--- Extracted data ---

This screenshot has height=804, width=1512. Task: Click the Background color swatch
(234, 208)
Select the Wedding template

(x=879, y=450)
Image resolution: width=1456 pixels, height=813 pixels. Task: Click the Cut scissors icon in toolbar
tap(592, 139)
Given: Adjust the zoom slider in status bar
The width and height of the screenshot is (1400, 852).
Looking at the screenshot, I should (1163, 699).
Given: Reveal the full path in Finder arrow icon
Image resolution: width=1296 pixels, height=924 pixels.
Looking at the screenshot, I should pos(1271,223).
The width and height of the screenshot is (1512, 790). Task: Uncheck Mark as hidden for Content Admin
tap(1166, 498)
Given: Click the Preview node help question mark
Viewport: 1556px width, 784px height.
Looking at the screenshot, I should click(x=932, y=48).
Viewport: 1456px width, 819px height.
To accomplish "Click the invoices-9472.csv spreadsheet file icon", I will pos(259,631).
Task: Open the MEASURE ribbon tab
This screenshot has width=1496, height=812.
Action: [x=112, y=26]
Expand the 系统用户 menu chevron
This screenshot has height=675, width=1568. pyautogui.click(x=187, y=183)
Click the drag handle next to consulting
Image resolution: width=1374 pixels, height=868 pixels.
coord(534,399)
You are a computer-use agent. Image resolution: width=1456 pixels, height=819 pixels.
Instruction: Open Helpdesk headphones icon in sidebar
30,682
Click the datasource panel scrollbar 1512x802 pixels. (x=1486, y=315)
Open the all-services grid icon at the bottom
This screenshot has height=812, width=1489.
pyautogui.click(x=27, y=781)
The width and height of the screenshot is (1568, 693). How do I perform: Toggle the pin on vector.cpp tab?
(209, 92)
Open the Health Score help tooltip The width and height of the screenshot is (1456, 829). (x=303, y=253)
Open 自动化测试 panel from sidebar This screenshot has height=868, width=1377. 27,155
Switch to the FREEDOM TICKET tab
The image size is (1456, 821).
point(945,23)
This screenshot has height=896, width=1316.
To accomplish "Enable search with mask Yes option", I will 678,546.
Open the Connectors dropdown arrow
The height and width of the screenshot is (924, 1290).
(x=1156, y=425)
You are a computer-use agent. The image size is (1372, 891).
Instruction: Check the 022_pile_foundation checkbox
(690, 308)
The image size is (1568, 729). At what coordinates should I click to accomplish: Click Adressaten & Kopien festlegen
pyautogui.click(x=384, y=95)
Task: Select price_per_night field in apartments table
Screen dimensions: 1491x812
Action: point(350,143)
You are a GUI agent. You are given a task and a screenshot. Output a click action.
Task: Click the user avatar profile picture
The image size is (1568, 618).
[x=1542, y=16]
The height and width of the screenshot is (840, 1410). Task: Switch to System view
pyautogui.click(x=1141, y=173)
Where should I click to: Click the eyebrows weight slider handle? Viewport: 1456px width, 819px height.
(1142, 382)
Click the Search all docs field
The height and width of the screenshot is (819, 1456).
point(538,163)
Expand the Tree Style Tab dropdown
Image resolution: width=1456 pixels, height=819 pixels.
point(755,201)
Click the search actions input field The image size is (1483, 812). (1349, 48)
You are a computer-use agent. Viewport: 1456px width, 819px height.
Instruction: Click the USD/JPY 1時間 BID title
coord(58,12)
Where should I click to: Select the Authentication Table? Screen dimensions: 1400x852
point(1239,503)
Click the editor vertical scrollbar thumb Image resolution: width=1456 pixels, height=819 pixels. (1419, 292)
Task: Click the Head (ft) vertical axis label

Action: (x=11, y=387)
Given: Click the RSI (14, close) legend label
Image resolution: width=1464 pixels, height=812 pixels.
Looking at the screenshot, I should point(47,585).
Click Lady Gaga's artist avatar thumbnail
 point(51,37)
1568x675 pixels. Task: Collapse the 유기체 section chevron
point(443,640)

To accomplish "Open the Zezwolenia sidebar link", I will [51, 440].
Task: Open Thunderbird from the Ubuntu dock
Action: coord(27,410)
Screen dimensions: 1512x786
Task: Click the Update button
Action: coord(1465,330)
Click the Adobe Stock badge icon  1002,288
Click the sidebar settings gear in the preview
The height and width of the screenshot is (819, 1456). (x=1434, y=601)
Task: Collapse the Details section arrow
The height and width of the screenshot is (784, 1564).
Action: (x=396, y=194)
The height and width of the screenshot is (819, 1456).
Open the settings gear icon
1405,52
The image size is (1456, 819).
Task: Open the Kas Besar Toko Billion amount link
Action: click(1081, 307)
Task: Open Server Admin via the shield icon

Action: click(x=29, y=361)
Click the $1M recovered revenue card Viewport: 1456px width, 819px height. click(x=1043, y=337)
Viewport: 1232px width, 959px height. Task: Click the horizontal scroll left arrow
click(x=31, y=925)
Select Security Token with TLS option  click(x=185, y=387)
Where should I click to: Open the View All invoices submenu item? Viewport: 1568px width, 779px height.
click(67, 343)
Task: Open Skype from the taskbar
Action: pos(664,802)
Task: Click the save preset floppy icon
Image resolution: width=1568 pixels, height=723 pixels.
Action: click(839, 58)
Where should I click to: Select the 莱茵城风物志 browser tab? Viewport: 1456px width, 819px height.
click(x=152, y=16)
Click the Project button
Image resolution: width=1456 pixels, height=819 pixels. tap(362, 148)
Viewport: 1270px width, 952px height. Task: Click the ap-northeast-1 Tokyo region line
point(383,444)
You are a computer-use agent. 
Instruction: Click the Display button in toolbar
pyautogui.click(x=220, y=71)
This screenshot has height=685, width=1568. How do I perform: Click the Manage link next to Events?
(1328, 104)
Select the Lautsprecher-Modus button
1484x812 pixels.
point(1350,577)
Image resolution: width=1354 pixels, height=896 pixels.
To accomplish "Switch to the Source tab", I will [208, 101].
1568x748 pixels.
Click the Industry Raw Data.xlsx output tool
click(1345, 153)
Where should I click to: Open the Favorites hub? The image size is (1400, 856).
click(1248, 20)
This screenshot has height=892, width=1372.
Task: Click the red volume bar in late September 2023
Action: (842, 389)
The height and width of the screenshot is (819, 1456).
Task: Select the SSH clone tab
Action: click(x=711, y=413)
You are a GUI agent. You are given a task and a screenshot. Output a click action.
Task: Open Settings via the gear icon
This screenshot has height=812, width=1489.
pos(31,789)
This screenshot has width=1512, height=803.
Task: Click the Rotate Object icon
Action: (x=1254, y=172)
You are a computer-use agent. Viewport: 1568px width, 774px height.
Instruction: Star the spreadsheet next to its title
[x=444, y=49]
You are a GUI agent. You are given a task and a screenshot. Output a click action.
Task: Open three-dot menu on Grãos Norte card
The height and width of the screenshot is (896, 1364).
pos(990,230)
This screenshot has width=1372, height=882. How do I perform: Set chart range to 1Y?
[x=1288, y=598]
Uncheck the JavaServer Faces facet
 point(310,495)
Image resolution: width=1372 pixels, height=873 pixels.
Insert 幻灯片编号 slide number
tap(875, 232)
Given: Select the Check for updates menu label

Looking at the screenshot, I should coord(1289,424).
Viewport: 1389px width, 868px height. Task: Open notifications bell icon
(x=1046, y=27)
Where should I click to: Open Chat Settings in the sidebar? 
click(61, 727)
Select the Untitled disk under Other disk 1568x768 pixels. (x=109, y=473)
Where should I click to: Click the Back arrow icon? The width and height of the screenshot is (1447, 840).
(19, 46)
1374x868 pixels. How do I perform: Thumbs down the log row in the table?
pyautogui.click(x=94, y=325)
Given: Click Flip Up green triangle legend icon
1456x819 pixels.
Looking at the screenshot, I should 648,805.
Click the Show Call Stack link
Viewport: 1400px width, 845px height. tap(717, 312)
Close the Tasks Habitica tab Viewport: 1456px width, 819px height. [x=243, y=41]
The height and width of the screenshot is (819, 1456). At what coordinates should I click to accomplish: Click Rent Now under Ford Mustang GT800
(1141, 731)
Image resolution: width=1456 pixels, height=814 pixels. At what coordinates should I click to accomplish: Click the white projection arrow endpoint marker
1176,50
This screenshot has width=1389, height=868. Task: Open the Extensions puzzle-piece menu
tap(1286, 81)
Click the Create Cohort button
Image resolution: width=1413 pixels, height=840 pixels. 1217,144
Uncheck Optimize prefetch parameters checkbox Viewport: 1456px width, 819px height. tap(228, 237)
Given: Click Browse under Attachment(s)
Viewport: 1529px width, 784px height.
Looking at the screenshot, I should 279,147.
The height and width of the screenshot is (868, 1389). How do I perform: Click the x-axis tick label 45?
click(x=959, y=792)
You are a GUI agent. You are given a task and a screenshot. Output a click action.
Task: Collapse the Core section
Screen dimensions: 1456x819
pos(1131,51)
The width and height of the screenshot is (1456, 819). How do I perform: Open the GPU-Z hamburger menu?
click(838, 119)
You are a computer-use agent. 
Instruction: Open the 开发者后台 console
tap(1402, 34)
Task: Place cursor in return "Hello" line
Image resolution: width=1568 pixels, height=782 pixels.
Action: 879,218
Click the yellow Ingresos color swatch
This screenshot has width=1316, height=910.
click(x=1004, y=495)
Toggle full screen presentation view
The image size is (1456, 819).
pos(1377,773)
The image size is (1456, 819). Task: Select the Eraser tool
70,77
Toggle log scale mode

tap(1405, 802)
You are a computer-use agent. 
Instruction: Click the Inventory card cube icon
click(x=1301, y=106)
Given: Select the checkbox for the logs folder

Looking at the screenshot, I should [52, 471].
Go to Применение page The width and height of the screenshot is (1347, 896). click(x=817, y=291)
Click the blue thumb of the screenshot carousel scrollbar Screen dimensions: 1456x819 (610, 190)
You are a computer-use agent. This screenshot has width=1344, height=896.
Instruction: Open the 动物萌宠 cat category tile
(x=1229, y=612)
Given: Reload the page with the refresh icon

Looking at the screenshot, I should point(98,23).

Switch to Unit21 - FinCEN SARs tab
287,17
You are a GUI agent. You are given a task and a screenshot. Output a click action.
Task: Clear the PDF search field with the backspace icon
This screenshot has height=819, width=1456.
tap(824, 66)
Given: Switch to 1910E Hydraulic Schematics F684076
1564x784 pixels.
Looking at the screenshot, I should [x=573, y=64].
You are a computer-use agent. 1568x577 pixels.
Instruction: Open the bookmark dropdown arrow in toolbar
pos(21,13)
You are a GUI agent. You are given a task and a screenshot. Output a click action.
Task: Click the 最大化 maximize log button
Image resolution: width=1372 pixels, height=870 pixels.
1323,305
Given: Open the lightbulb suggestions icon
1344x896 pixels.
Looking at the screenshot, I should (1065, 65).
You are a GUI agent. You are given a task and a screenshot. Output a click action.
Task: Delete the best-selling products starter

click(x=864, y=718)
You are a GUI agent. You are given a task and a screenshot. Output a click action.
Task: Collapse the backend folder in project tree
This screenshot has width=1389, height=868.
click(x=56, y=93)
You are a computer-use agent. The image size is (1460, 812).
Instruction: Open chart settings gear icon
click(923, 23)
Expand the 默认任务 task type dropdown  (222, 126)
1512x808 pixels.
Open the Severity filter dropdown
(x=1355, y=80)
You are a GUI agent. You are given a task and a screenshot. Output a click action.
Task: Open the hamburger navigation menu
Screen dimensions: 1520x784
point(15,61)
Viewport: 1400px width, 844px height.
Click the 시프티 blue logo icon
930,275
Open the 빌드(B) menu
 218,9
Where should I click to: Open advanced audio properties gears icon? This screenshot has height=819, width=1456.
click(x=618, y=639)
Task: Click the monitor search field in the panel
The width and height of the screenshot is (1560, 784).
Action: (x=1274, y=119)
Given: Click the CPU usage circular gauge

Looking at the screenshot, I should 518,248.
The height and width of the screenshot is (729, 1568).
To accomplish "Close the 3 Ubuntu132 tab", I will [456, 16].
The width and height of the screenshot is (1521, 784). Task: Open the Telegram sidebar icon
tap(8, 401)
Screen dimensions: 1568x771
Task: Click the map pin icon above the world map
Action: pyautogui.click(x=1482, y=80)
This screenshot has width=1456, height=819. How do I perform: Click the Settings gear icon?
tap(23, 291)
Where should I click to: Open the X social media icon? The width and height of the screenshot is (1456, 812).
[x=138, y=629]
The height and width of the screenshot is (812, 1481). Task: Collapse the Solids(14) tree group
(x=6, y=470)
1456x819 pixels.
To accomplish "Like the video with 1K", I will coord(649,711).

---

To do: Reproduce exactly the first line of the listing and every line after it, through the one containing "Given: Adjust the zoom slider in status bar". Nothing else belongs in the output.

Solution to the exercise:
This screenshot has height=804, width=1512. Task: Click the Background color swatch
(234, 208)
Select the Wedding template

(x=879, y=450)
Image resolution: width=1456 pixels, height=813 pixels. Task: Click the Cut scissors icon in toolbar
tap(592, 139)
Given: Adjust the zoom slider in status bar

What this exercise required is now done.